PAGE EXTRACT:
================================

This notebook performs quality control on the valid barcode and cell-containing droplets in the Anndata object. The quality control is performed based on gene counts and specific quality metrics related to the cells' viability. Even after droplet filetring the range of UMI counts between the cells is still large and there could be dying or stressed cells (which are not as informative about the biology in the data). Such cells can have high mitochondrial counts (the mitochondrial membrane is lysed since the cell membaren is already gone) or ribosomal counts which are highly abundant transcripts and if they are the most prevalent it is likely that the other transcripts leaked out and the cell was dying. In addition there are a number of genes associated with stress such as heat-shock proteins (chaperones) and they are useful to determine the overall state even of the cells considered "high-quality". Scanpy has built in functions which focus on identifying quality metrics such as percentages of mitochondrial genes or count/UMI distributions in the cells.

In [1]:
import matplotlib.pyplot as plt
import scanpy as sc
import numpy as np
import glob
from pathlib import Path
import warnings

The following functions calculate quality metrics which are added as metadata both cell-specific or gene-specific, (in .obs and .var)  and make diagnostic plots. As such every cell has individually calculated, for example, percentage mitochondrial counts or UMI number. Usually these metrics have some correlation, e.g. dying cells would have both few total counts/genes and high percentage of mitochondrial counts. Therefore scatterplots are made which place the cells in terms of both their UMI count number (x) and another specific quality metric on y.

================================

DATA SHOWN:
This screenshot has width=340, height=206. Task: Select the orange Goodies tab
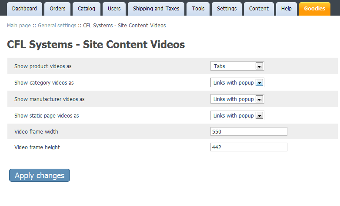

================================

WORK TASK:
Quote the quality-control notebook text from "The following functions" up to and including "metric on y.".

TASK RESULT:
The following functions calculate quality metrics which are added as metadata both cell-specific or gene-specific, (in .obs and .var)  and make diagnostic plots. As such every cell has individually calculated, for example, percentage mitochondrial counts or UMI number. Usually these metrics have some correlation, e.g. dying cells would have both few total counts/genes and high percentage of mitochondrial counts. Therefore scatterplots are made which place the cells in terms of both their UMI count number (x) and another specific quality metric on y.